Welcome to Bridget's website for English 101: Living Multilingualism !!!!
                                     Crossing the GAP
              “ Don’t be so nervous to study abroad. You will be fine! Your English grade is always the highest! Take care”  My friend said to me when she hugged me at the airport.  I nodded and said goodbye to those people I love and to the country  in which I grew  up and learned almost everything I knew.  When I stepped into the dorm room of Emory with tons of stuffs on my hand, I still had the confidence to speak English and had a faith that I can get involved in this new environment soon. 

            Things turn out to be on the opposite side.
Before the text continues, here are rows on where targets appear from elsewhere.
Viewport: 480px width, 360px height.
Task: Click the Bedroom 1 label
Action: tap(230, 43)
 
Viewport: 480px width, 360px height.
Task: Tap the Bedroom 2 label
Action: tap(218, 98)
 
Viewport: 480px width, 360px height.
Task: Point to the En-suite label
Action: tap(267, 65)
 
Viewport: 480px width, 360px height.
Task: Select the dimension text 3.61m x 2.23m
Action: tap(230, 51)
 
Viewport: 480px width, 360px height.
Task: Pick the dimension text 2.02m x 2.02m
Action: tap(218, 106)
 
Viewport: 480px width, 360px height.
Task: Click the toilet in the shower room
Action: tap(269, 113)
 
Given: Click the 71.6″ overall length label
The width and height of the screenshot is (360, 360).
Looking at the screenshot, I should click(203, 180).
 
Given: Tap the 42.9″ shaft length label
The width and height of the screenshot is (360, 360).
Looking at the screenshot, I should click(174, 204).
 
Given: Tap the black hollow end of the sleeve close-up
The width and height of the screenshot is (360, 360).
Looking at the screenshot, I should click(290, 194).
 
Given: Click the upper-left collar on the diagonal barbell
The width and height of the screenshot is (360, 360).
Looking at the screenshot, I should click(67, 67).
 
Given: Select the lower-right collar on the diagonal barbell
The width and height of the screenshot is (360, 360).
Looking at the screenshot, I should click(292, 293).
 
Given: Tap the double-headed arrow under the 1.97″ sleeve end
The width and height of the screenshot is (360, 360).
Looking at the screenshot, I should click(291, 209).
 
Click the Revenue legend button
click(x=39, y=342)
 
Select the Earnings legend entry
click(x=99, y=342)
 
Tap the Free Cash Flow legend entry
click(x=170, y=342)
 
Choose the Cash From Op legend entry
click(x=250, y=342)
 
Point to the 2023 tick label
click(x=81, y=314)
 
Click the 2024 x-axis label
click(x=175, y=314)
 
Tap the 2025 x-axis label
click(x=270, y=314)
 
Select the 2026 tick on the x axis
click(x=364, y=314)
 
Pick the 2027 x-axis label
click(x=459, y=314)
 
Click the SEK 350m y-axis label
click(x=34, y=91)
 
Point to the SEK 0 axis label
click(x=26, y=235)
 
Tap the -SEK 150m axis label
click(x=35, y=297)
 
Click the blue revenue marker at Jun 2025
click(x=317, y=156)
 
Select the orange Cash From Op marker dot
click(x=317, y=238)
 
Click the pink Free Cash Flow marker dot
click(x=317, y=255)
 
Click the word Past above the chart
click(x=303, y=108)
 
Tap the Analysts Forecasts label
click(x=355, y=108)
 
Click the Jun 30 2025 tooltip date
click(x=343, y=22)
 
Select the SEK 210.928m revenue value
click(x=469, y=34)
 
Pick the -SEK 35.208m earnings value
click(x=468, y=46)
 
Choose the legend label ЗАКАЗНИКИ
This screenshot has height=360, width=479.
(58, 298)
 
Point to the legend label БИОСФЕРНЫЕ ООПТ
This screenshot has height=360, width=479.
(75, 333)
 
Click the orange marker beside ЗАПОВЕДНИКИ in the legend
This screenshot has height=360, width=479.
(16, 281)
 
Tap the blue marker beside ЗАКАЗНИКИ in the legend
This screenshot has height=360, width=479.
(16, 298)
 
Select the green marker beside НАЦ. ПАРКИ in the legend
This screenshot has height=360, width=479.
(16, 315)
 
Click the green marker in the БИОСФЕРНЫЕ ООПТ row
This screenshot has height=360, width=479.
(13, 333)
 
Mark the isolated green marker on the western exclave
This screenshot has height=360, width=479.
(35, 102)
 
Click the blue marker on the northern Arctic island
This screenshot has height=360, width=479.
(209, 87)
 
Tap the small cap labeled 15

Starting from the orientation group, I found myself can never involve in a real conversation except saying “ Hi, nice to meet you. I am Bridget.”.  I can’t catch the joke, can’t discuss the movie or VMA. What’s more, just like what Sedaris says in his work “Regardless of their nationalities, everyone spoke in what sounded to me like excellent french. Some accents were better than others, but the students exhibited an ease and confidence I found intimidating.” It’s the first time I lost my confident in English and began to wonder if I can really involve in this different cultural and lingual environment.

          Most people think that if someone has learned a language for more than ten years, even though it may not be his or her mother language,  this person should master this language well and be confident using it. But for the rest of people including us who study a foreign language at our own country are not surprised by the fact that years of studying do not mean mastering a language and speaking the language like a native speaker because we do experience the gap between the same language spoken and used in different countries.

        I remembered on the second day  after we arrived in Atlanta, we went shopping in a nearest mall. When we waited for the bus, we noticed a sign with “Smoking free” on it. My friend’s father asked us “What’s that mean? Can I smoke here or not?” We hesitated answering. “ Does it means smoking freely here or smoking is banned here?”  If you walking into some cafes in China, you can see the sign with“禁止吸烟”and “No smoking” on it.  But we never saw “smoking free” before. We didn’t want to go to ask and told my friend’s father “ We are not sure, but you’d better not smoke here.” “If you don’t know, you should go to ask instead of staying unknown and being satisfied with your limited knowledge. “ He insisted that we should figure it out. Then we went to ask a person and got an answer “’Smoking free’ is just like ‘duty free’. ‘free’ there means ‘without’.” We learned a new terms by asking local people. This experience fires my curiousity about how different is the English spoken and used in China and America and my passion in learning real English.

          I started to encourage myself to going talk and asking  other students either in my hall or in my class. Not so long, I find that there are really many differences between what we learn in China and what people talk in America.  

         With the orientation guide on her hand, a friend asked if I want to go to the activity tonight on the McDonough Field. 

“ Ok, I will meet you at the playground opposite to the DUC.” 

“ Playground? You call “field ““playground” in China?” My friends seemed surprised.  

But I didn’t catch the point.  “ Yes, anything wrong with that?”  I recalled the “five-sentence essay” we often wrote in primary school. The most common sentence that almost appeared on everyone’s sheet is “ I always play soccer (or other sports) with my friend on the playground.”   

“What do you mean when you say ‘playground’?” I  asked.

“ Playground is the place where small kids play. Err.. just like the place in McDonalds!!! Field is just where we paly sports on.”

            The friends’ words open a brand new world for me. It seems that what I have learned and what I have always believed right can be a mistake or even a joke for the native speakers. 

            The gap between the  same language but taught in different countries makes me feel intimidating and upset. It’s  neither the school’s nor  the teacher’s fault.  Actually, from my point of view, the gap exists because the language environment and the purpose of learning the language are different.  In china, except the students who want to study abroad, other students study English because of the general requirement of the education system and  the entry exam for universities. So actually the textbooks are in different versions with almost same contents to teach us how to read, listen and write in English.  Because the purpose for test instead of for daily use, textbooks mainly focus on formal English, especially grammar.. However, the authors of the books are seldom native speakers and most of them are chinese.  So the editors actually always translate English into Chinese or look at the chinese meaning of English words. Just like what we learn in chinese class that words with almost the same meanings in the dictionary actually have slightly different way to use in different situation, English words’ meanings actually vary in different situations. But we can tell the slight difference between chinese words instead of between English words because we listen and speak in chinese all the time! Maybe that’s the way to cross the gap between language taught in different countries : Living with native speakers, listening and talking to Americans! 

          “ Table tennis club is not big on campus.” “ So "big" means "popular" there?” “Right.” Now I am learning how to say English like an Americans does. Maybe one day I can get rid of the accent and involve in this new language environment. But what can we do  if we can’t always have the chances to reach to native speakes when we  are in a different country with them?Why can’t we think more about the purpose to learn a foreign language? To use it in one day in the future or just to learn it for the test? Why can’t we correct the mistakes in the textbook and teach children in China the way that native speakers speak English?